Search code examples
pythonnumpyregressionlinear-regressionstatsmodels

How to get a quick predict value in OLS model?


How do I get a quick predicted value from my ols model. For example

import statsmodels.formula.api as sm

model = sm.ols(formula="price ~ size + year", data=df_c).fit()

model.predict([25,1990]) #(should return predicted price value)

How do I get a predicted value when I run model.predict([25,1990]) where 25 is the size and 1990 is the year?

EDIT:

The error I get is 'PatsyError: predict requires that you use a DataFrame when predicting from a model that was created using the formula api.
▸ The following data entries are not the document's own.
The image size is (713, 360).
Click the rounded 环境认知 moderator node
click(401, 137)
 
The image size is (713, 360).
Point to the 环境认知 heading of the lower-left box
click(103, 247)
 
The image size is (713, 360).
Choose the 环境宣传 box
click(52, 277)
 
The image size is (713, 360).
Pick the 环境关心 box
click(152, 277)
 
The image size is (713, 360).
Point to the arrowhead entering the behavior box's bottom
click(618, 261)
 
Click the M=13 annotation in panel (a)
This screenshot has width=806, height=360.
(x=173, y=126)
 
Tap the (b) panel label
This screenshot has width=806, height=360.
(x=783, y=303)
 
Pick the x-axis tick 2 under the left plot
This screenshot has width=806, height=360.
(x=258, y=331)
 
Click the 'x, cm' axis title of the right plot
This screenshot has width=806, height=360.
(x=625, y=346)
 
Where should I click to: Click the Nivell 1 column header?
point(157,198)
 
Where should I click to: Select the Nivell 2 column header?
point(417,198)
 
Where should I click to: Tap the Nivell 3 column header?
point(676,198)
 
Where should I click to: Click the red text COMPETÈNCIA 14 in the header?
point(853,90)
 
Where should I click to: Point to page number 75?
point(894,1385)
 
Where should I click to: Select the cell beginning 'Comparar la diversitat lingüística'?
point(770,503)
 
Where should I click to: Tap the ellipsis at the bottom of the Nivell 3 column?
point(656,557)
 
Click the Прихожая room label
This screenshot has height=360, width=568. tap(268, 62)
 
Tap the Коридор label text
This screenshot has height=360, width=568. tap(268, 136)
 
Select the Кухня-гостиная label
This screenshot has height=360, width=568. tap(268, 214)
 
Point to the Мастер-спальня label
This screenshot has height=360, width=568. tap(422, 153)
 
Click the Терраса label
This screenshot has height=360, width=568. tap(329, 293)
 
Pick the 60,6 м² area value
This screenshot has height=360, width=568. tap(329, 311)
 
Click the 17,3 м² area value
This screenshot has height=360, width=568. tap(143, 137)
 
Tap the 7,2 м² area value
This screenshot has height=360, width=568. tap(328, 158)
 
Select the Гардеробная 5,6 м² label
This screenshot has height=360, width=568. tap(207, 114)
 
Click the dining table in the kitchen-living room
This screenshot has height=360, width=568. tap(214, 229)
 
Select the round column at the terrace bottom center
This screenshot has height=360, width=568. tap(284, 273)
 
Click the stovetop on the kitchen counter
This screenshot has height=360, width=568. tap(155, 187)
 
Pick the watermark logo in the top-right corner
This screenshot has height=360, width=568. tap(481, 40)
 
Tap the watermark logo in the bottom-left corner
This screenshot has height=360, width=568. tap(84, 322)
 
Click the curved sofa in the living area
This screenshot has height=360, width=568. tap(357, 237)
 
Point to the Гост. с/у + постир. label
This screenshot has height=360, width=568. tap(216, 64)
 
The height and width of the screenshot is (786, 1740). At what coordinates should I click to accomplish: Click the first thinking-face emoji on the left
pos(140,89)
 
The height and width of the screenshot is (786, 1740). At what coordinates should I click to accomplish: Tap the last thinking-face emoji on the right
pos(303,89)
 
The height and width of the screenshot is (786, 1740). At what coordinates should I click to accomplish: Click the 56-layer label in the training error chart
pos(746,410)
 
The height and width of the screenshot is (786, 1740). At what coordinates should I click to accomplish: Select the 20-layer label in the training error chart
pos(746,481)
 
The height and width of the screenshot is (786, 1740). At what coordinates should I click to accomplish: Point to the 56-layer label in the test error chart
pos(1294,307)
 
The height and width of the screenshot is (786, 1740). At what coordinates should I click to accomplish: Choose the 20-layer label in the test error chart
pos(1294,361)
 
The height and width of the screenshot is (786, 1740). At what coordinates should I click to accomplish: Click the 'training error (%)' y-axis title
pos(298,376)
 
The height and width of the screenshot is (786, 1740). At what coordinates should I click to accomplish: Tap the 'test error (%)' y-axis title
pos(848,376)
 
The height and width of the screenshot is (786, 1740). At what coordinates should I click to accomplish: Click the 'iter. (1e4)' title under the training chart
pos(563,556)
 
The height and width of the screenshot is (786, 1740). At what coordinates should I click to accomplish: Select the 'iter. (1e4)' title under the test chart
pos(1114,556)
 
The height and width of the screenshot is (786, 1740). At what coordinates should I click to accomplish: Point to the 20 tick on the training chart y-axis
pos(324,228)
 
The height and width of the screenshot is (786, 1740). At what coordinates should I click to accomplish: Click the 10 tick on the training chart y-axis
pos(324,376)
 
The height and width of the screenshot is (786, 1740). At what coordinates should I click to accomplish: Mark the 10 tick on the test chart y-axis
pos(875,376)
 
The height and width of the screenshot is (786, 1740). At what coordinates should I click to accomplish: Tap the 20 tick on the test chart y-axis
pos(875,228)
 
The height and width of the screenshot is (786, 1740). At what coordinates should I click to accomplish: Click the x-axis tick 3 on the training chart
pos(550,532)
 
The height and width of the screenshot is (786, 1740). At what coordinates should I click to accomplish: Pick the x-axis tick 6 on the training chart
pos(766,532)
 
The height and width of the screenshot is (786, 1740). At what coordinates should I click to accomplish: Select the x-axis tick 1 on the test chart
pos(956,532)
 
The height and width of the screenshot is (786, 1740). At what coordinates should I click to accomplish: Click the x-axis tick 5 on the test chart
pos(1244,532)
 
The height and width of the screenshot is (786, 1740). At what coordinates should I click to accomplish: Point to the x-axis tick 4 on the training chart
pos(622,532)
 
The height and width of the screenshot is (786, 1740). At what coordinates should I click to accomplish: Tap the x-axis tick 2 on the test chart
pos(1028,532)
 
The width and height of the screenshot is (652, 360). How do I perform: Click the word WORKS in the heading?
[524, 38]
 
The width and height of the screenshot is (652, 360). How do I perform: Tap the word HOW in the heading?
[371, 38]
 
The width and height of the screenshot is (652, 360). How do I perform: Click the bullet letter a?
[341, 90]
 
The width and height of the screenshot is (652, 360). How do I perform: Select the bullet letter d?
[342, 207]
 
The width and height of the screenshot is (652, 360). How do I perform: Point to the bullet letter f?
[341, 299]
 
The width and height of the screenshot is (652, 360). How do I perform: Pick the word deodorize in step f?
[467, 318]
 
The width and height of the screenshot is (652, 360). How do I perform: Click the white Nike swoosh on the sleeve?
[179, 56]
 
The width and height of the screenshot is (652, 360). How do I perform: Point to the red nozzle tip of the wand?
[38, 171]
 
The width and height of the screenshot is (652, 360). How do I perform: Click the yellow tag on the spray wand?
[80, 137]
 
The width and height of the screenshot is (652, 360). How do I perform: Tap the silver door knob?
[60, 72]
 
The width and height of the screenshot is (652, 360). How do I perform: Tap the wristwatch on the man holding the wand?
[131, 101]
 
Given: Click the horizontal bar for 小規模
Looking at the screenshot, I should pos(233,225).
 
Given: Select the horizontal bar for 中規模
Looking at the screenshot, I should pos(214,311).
The original error message returned by patsy is: Error evaluating factor: TypeError: list indices must be integers or slices, not str'

Is there a way to just run the simple code of model.predict([25,1990])

Thank you in advance!


Solution

  • You can not do this with the code you have given because you're using statsmodels.formula.api. The simplest solution I can provide is to use a quick dictionary:

    import statsmodels.formula.api as sm
    import pandas as pd
    import numpy as np
    
    df_c = pd.DataFrame(np.random.randn(10, 3))
    df_c.columns = ['price','size','year']
    model = sm.ols(formula='price ~ size + year', data=df_c).fit()
    
    model.predict({'size':25,'year':1990})[0]
    
    -165.2345445772976
    

    I created a mock dataframe to show that it works, but all you need is that last line: model.predict({'size':25,'year':1990})[0]